(Excerpts from a dataset)

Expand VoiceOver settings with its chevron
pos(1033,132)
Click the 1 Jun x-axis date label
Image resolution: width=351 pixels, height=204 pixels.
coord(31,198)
==
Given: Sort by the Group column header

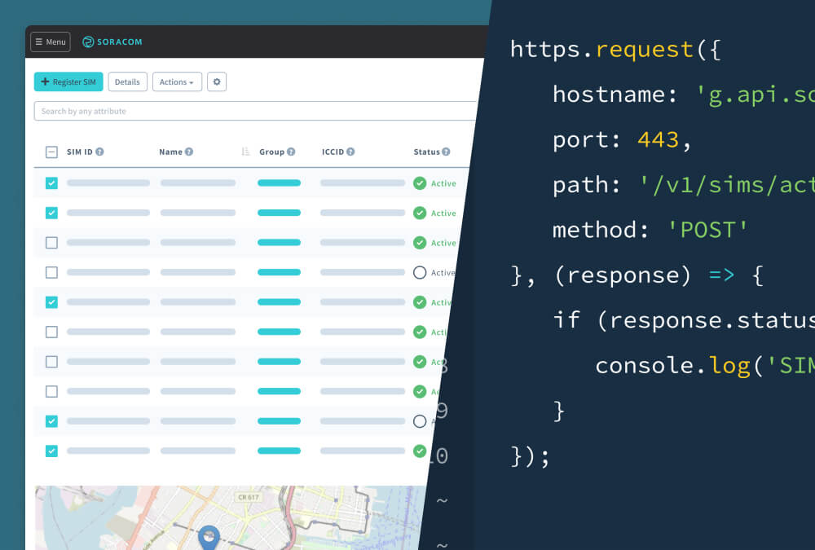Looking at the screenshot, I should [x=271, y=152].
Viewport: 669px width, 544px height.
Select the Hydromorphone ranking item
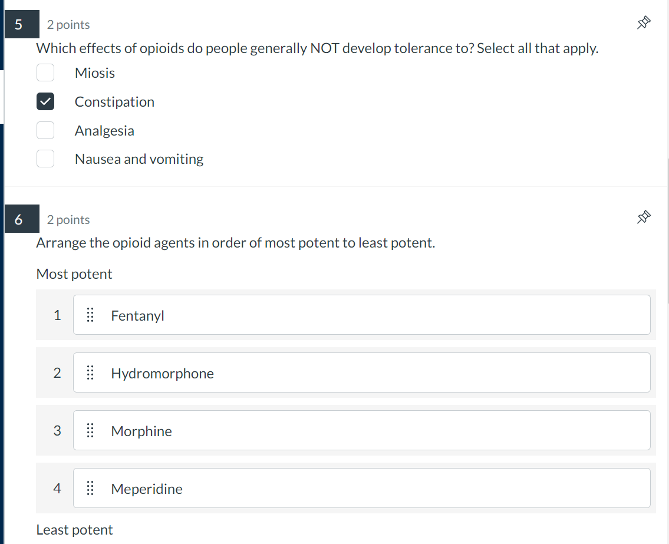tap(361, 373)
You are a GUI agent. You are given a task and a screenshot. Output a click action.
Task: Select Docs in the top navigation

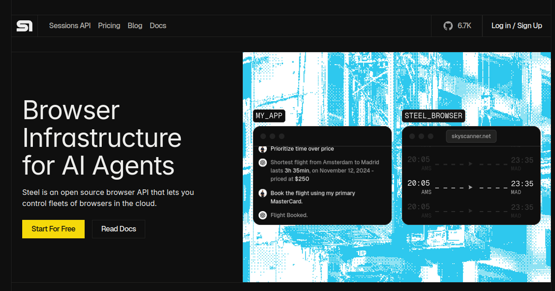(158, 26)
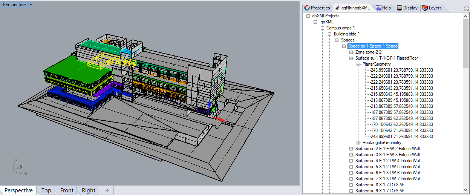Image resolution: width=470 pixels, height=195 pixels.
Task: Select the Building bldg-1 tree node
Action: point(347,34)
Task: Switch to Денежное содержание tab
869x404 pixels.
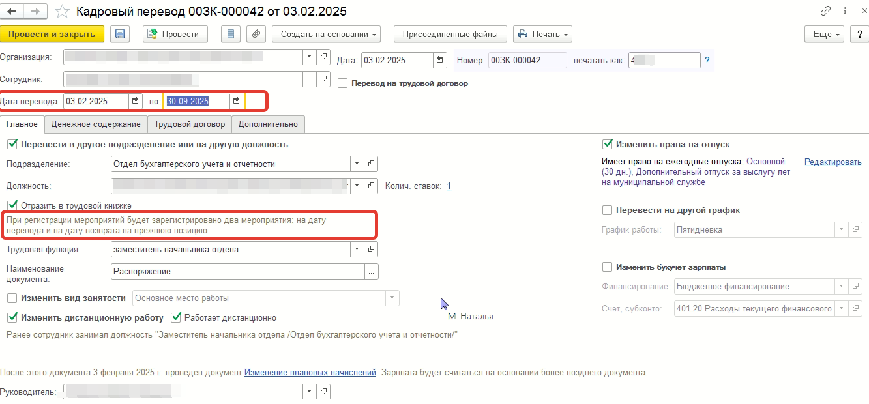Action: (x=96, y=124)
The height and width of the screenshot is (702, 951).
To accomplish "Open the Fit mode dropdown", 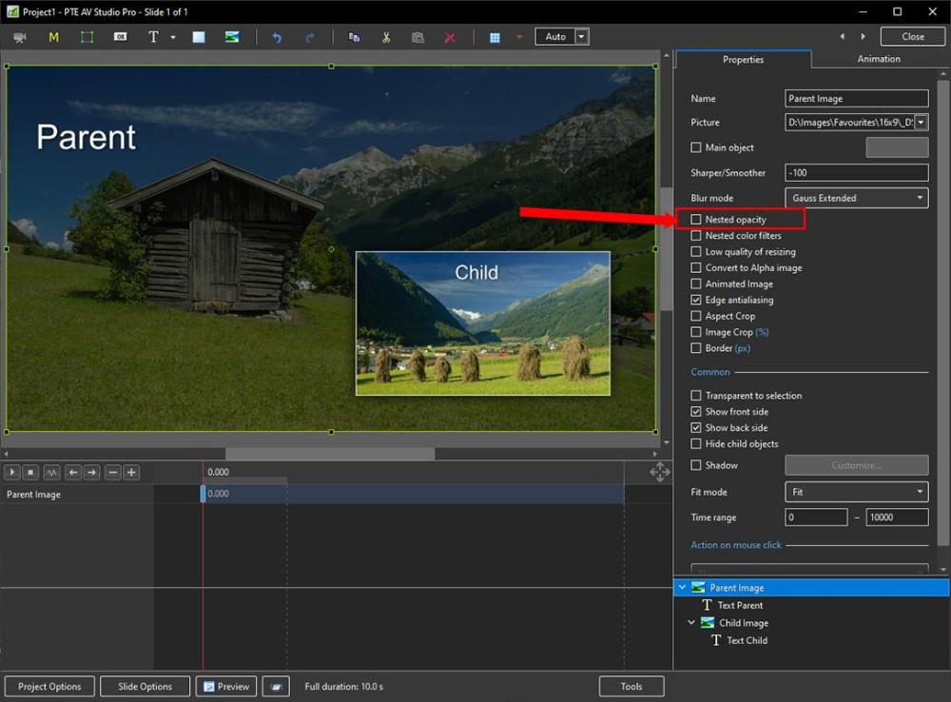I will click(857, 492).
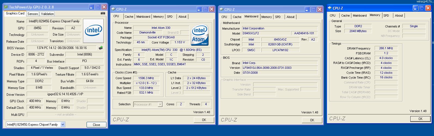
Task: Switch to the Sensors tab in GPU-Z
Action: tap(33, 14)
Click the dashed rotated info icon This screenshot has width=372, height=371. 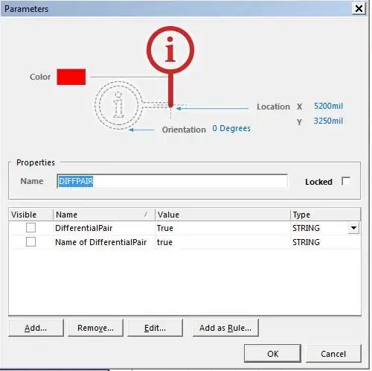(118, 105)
* * *
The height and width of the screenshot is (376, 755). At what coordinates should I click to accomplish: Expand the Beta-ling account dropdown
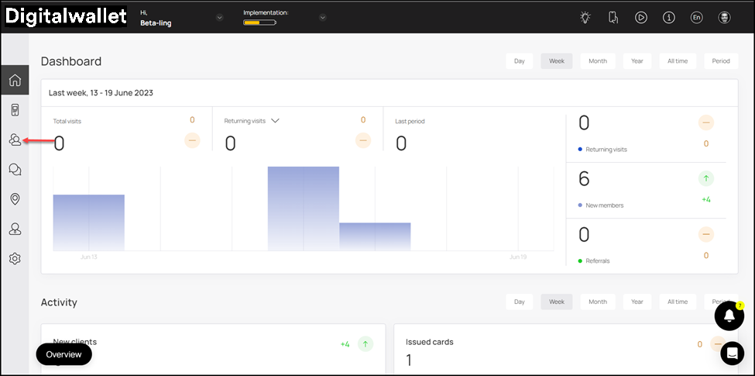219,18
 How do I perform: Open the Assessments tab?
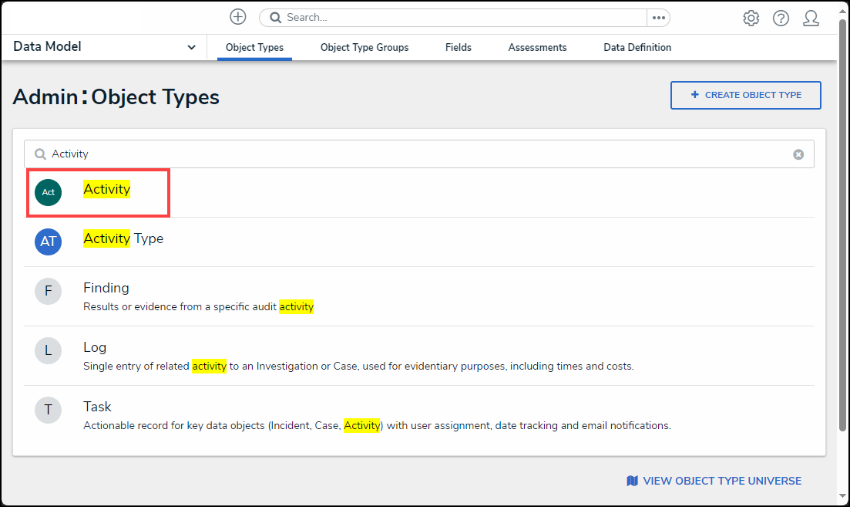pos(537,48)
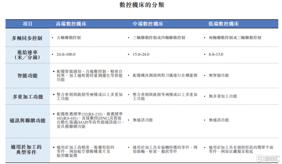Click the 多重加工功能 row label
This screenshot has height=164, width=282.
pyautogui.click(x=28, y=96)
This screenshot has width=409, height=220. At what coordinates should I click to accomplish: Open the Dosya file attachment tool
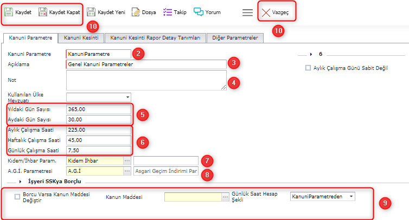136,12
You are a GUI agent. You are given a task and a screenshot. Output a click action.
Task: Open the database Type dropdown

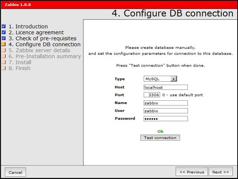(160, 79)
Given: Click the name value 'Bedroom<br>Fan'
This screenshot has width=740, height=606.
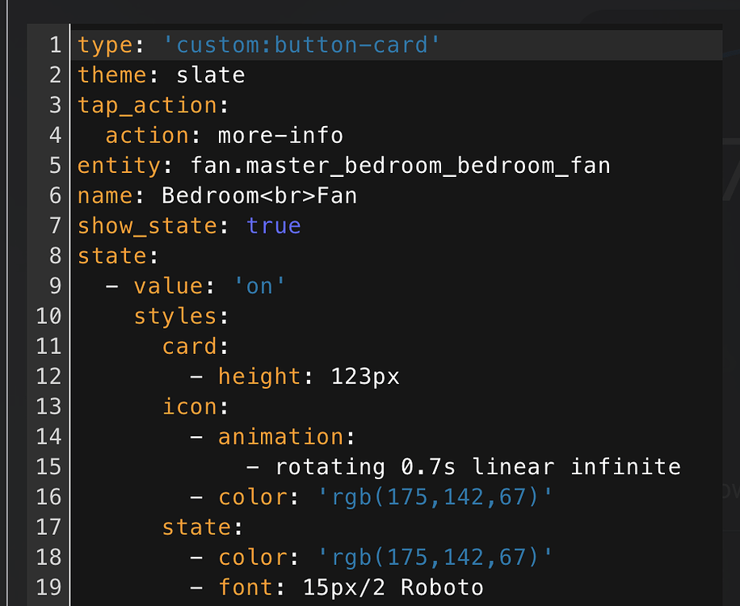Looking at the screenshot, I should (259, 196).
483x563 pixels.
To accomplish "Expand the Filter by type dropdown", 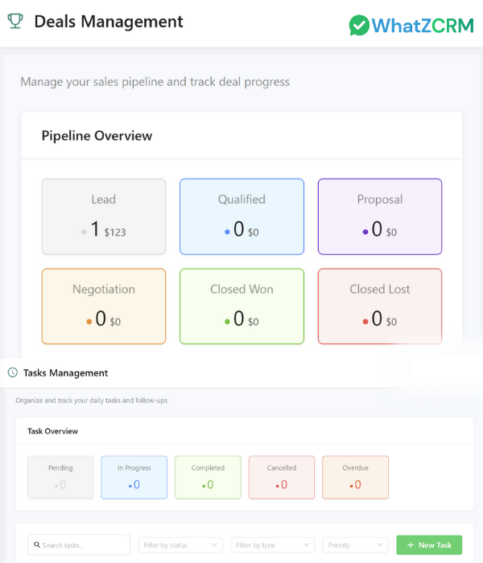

## [THE TASK]
What lines above run from the one with "This screenshot has width=740, height=606." to the one with "the Filter by"? Give them again exactly, ends included, and leave the pictures out.

## [COMPLETED TASK]
This screenshot has width=740, height=606.
Looking at the screenshot, I should (259, 196).
483x563 pixels.
To accomplish "Expand the Filter by type dropdown", 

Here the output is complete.